At this year’s Digital Book World Conference, Data Guy will sit down with Michael Cader, the founder of Publisher’s Lunch, for a discussion titled “Outside the Data Box: Taking a Fresh Look at Ebook Sales, the Indie-Publishing Market, and a Fast-Changing Publishing Business.”
Why do you choose to keep your identity anonymous, and is there anything that you’re willing to divulge personally?

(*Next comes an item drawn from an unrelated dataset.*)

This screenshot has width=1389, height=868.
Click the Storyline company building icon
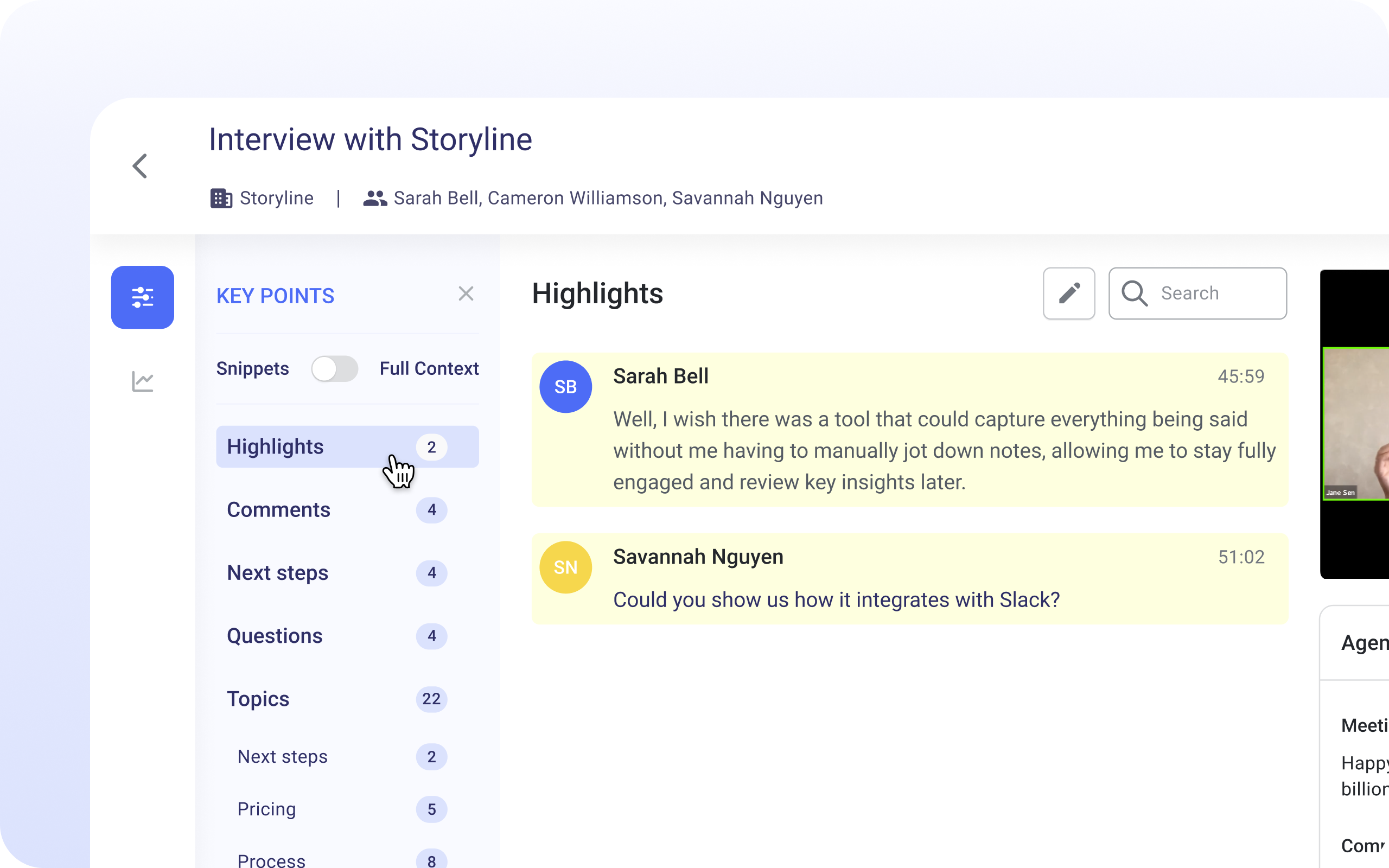click(x=221, y=198)
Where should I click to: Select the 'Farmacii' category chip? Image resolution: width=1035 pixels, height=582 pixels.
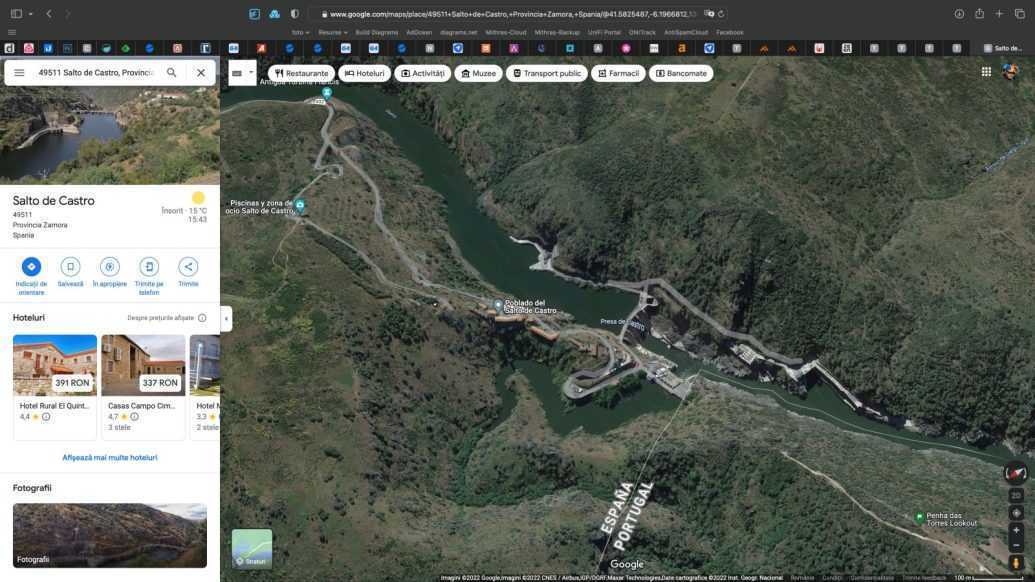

I think the anonymity kind of goes back to where I was at when we started. Much by happenstance I discovered there are some advantages to staying anonymous. Back when I first pulled the data, it was really for my own information. I had just been approached by one of the top imprints in my genre, and they were making an offer on one of my books. It had done really well as an indie published release, and they could see it was selling well, ranking high on Barnes & Noble, Amazon, featured on devices, racking up reviews, etc. So they approached me, and I was negotiating with them and I was pretty excited. But, you know, I’m a numbers guy by my other career—my non-writing career—and I was looking for data to help me make my decisions. And there really wasn’t any data out there on what I needed. The official industry stats were kind of blind to half of the story. They didn’t cover indie publishing at all. And so I’m in the middle of negotiating with that publisher, when I pulled this data, and I look at it. I share it with Hugh, and we decide to publish it. But I didn’t want my involvement with Author Earnings to interfere with the discussion that I was having with the publishers.
And since then, I’ve found there are some advantages to being anonymous. The first is, it keeps all of the discussions focused on the data itself and what it says instead of distracting everyone with, “Who collated it? What are their qualifications?” That is kind of what we want. The data speaks for itself, and we make it all available for download for free. I want every author thinking for themselves and downloading raw data, and saying, “You know, I don’t agree with Author Earnings. My opinion is this, and in fact I’m going to publish my opinion of what the data says.” If we could get more authors doing that—remember, our focus, up until DBW, has always been the authors.
Instead of relying on industry experts to guide them in their careers when those experts don’t always have the same financial interests alignment with authors. It sort of encourages them to make their own career decisions and do their own homework. The other thing it let’s me do is keep my fanbase—my readers—separate from the industry advocacy stuff.
Hugh has done an amazing job with blending those two things where they don’t interfere with each other. But when I interact with my readers and fans, or they Google me or connect on Facebook, they don’t really care about any of this industry insider stuff. It’s a distraction. It may fascinate me, but it just bores them to tears. They want to talk about books. I want to talk about books with them.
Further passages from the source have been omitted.